* The problem *
Take the line that contains "Task: Collapse the Category Action section" and every line after it in the material below, and quote them exactly.
+++++
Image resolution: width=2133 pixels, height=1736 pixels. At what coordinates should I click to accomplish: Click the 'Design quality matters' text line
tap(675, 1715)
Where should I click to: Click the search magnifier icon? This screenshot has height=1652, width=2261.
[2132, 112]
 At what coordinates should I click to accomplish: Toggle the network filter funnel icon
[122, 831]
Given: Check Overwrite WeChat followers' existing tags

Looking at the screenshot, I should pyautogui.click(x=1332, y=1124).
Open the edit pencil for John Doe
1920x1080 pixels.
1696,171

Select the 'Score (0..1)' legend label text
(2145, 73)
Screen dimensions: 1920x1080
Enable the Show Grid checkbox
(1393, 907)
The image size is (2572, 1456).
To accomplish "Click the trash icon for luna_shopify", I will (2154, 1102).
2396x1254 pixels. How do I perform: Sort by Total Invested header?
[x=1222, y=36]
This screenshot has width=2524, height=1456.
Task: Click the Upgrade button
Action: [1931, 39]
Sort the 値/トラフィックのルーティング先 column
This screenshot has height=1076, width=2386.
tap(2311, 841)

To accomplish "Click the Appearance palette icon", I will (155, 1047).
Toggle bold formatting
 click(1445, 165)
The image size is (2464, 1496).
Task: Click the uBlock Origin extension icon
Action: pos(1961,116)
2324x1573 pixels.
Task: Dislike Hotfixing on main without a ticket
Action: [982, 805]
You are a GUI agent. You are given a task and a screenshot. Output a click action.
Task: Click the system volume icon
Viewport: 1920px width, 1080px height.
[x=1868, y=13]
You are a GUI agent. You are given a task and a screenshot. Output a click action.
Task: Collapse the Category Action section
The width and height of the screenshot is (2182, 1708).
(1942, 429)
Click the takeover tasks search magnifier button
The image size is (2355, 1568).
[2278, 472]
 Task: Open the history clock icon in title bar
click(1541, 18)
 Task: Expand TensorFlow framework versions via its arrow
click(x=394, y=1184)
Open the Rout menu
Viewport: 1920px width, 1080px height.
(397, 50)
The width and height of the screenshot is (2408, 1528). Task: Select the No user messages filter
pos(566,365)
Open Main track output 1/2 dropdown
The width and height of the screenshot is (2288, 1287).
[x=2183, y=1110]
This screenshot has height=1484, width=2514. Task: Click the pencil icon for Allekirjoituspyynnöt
+++++
* Answer below *
Task: Collapse the Category Action section
The width and height of the screenshot is (2182, 1708).
(1942, 429)
Click the takeover tasks search magnifier button
The image size is (2355, 1568).
[2278, 472]
 Task: Open the history clock icon in title bar
click(1541, 18)
 Task: Expand TensorFlow framework versions via its arrow
click(x=394, y=1184)
Open the Rout menu
Viewport: 1920px width, 1080px height.
(397, 50)
The width and height of the screenshot is (2408, 1528). Task: Select the No user messages filter
pos(566,365)
Open Main track output 1/2 dropdown
The width and height of the screenshot is (2288, 1287).
[x=2183, y=1110]
This screenshot has height=1484, width=2514. Task: Click the pencil icon for Allekirjoituspyynnöt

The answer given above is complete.